--- EXTRACTED MATERIAL Enclosed Below ---
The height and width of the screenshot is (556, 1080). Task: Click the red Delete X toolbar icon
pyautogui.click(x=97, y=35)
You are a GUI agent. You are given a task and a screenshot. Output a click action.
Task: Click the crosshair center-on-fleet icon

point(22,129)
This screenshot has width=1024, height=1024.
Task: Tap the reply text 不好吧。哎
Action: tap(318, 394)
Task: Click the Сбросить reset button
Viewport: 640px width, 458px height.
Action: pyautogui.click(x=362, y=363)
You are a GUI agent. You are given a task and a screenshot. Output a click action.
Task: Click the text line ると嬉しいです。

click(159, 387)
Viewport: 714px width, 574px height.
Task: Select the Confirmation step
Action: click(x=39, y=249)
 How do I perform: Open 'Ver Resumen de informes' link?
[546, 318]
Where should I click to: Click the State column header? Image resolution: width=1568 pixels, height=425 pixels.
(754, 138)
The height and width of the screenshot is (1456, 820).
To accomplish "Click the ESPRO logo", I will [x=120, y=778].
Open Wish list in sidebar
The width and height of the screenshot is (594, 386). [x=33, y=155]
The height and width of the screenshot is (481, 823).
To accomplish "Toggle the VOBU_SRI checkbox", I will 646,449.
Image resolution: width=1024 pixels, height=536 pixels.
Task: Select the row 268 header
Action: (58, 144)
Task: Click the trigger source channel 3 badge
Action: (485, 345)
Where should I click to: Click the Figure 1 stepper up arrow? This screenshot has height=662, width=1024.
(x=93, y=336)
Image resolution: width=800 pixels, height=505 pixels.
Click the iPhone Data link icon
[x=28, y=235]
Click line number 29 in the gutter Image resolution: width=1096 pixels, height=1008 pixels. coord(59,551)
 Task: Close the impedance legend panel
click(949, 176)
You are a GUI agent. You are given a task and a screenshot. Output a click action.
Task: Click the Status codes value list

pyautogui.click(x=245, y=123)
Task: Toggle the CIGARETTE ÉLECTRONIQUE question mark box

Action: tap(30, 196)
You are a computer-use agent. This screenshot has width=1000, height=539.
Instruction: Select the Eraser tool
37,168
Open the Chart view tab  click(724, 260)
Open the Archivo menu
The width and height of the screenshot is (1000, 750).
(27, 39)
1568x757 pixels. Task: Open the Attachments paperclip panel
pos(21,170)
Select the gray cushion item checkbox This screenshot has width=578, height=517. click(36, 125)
--- End of Enclosed EXTRACTED MATERIAL ---
- **TASK REQUIREMENTS**:
So that nothing is lost, return the listing exactly and completely.

- **EXPECTED ANSWER**:
The height and width of the screenshot is (556, 1080). Task: Click the red Delete X toolbar icon
pyautogui.click(x=97, y=35)
You are a GUI agent. You are given a task and a screenshot. Output a click action.
Task: Click the crosshair center-on-fleet icon

point(22,129)
This screenshot has width=1024, height=1024.
Task: Tap the reply text 不好吧。哎
Action: tap(318, 394)
Task: Click the Сбросить reset button
Viewport: 640px width, 458px height.
Action: pyautogui.click(x=362, y=363)
You are a GUI agent. You are given a task and a screenshot. Output a click action.
Task: Click the text line ると嬉しいです。

click(159, 387)
Viewport: 714px width, 574px height.
Task: Select the Confirmation step
Action: click(x=39, y=249)
 How do I perform: Open 'Ver Resumen de informes' link?
[546, 318]
Where should I click to: Click the State column header? Image resolution: width=1568 pixels, height=425 pixels.
(754, 138)
The height and width of the screenshot is (1456, 820).
To accomplish "Click the ESPRO logo", I will [x=120, y=778].
Open Wish list in sidebar
The width and height of the screenshot is (594, 386). [x=33, y=155]
The height and width of the screenshot is (481, 823).
To accomplish "Toggle the VOBU_SRI checkbox", I will 646,449.
Image resolution: width=1024 pixels, height=536 pixels.
Task: Select the row 268 header
Action: (58, 144)
Task: Click the trigger source channel 3 badge
Action: (485, 345)
Where should I click to: Click the Figure 1 stepper up arrow? This screenshot has height=662, width=1024.
(x=93, y=336)
Image resolution: width=800 pixels, height=505 pixels.
Click the iPhone Data link icon
[x=28, y=235]
Click line number 29 in the gutter Image resolution: width=1096 pixels, height=1008 pixels. coord(59,551)
 Task: Close the impedance legend panel
click(949, 176)
You are a GUI agent. You are given a task and a screenshot. Output a click action.
Task: Click the Status codes value list

pyautogui.click(x=245, y=123)
Task: Toggle the CIGARETTE ÉLECTRONIQUE question mark box

Action: tap(30, 196)
You are a computer-use agent. This screenshot has width=1000, height=539.
Instruction: Select the Eraser tool
37,168
Open the Chart view tab  click(724, 260)
Open the Archivo menu
The width and height of the screenshot is (1000, 750).
(27, 39)
1568x757 pixels. Task: Open the Attachments paperclip panel
pos(21,170)
Select the gray cushion item checkbox This screenshot has width=578, height=517. click(36, 125)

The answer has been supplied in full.